Brasil abre portas para acordo parcial Mercosul-China: Entenda a mudança de postura e os desafios

Brasil avalia acordo comercial parcial com a China, marcando virada na política externa

O Brasil sinaliza uma mudança significativa em sua política comercial ao considerar a possibilidade de um acordo comercial parcial entre o Mercosul e a China. Essa reavaliação, inédita na história recente, surge em um contexto de reconfiguração do comércio global, impulsionado pelas tarifas impostas pelos Estados Unidos e pela busca da China por aprofundar suas relações econômicas com a região.

Até então, o Brasil vetava negociações formais com Pequim, visando proteger sua indústria nacional da concorrência chinesa. No entanto, a nova conjuntura global e a necessidade de diversificar parcerias comerciais levam o governo do presidente Luiz Inácio Lula da Silva a explorar caminhos alternativos. A declaração conjunta durante a visita do presidente uruguaio, Yamandú Orsi, a Pequim, indicando o desejo de iniciar negociações com a China “o mais rápido possível”, reforça essa nova abordagem.

Acordo parcial: uma possibilidade de longo prazo em meio a um “novo cenário global”

Embora um acordo comercial amplo entre o Mercosul e a China ainda pareça distante, integrantes do governo brasileiro veem um pacto parcial como uma possibilidade real no longo prazo. A estratégia se baseia na ideia de negociar faixas tarifárias específicas e avançar em temas como procedimentos alfandegários, regras sanitárias e de segurança. Essa flexibilidade, segundo fontes anônimas, visa criar oportunidades no vasto mercado chinês sem expor excessivamente a indústria nacional.

A mudança de postura é descrita como uma resposta a um “novo cenário global”, onde a diversificação de parceiros se torna crucial. Os investimentos chineses crescentes no Brasil também são um fator a ser considerado, com o governo buscando preservar essa relação econômica.

Desafios no consenso do Mercosul: Taiwan, alinhamento com EUA e interesses nacionais

A aproximação entre Mercosul e China, contudo, não é isenta de desafios. A necessidade de consenso entre todos os membros do bloco é um obstáculo significativo. O Paraguai, que mantém relações diplomáticas formais com Taiwan, um ponto sensível para a China, precisa ter suas particularidades respeitadas. Apesar disso, o presidente paraguaio, Santiago Peña, já sinalizou abertura para negociações, desde que os laços com Taiwan sejam preservados.
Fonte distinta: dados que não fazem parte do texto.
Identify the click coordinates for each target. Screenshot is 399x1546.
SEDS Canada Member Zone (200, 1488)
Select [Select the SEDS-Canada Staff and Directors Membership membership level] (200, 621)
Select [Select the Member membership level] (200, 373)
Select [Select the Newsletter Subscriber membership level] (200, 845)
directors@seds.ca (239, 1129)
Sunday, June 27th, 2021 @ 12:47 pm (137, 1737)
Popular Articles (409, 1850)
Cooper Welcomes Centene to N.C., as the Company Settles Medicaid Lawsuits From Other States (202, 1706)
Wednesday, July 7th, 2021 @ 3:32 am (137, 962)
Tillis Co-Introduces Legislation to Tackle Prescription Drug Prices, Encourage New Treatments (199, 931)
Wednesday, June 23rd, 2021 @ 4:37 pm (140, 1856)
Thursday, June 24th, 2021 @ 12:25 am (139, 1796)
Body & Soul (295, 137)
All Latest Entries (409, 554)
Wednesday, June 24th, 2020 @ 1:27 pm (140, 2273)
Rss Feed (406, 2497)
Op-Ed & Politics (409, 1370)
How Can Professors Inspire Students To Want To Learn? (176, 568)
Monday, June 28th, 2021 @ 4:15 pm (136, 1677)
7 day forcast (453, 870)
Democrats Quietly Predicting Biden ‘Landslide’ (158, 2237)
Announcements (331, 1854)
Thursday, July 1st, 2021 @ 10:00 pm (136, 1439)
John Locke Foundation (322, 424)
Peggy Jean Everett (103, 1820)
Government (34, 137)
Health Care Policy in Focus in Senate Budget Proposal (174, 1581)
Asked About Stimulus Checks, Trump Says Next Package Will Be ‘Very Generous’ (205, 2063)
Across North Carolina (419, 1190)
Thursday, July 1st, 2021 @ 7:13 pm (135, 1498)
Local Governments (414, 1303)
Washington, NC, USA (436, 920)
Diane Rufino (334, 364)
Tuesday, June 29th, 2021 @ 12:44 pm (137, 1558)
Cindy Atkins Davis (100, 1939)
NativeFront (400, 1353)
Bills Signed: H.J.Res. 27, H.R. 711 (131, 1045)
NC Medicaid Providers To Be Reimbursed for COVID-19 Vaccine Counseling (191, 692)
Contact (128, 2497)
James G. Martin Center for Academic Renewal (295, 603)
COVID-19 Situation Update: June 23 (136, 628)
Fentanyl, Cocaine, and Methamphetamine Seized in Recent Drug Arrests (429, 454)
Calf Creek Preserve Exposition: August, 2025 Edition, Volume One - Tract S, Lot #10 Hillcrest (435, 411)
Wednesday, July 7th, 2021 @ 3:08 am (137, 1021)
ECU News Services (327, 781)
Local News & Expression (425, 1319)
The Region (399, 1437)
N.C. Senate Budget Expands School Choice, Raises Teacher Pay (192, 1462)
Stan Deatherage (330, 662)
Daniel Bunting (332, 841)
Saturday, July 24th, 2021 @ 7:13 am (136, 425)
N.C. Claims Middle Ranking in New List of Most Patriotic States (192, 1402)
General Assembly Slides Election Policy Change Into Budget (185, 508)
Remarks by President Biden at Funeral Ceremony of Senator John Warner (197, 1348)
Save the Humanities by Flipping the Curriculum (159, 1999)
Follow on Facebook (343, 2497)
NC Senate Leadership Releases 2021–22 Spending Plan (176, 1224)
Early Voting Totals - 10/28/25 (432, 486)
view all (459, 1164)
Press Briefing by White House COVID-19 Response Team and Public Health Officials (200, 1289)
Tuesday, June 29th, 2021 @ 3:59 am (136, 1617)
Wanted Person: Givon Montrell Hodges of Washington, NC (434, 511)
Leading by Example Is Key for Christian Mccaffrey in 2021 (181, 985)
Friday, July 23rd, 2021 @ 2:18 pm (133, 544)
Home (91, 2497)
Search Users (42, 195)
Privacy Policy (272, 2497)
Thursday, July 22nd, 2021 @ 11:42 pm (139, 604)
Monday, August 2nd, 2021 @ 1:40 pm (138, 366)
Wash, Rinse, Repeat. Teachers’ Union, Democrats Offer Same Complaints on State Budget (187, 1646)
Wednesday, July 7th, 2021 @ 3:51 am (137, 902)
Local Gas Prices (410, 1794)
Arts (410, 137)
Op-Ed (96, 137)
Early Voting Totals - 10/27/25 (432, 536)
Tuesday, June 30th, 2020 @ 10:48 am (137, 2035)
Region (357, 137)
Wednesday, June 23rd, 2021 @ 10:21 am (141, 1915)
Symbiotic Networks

A Argentina, sob a presidência de Javier Milei, apresenta outro ponto de complexidade. O país tem buscado um alinhamento mais próximo com os Estados Unidos, o que pode gerar resistências a um acordo aprofundado com a China, especialmente se isso impactar os esforços para obter apoio econômico americano. No entanto, a China continua sendo um importante parceiro comercial e credor para a Argentina, adicionando camadas à negociação.

Oportunidades e cautelas: explorando o mercado chinês com proteção industrial

Especialistas apontam que a pressão econômica imposta pelos Estados Unidos pode estar incentivando a China a buscar acordos comerciais na América Latina, abrindo espaço para negociações que antes eram consideradas inviáveis. A cautela brasileira em relação a um acordo amplo se mantém, devido ao receio de que a vasta capacidade industrial chinesa possa prejudicar os fabricantes nacionais. A busca por um acordo parcial surge, então, como uma tentativa de equilibrar a expansão comercial com a proteção da economia interna.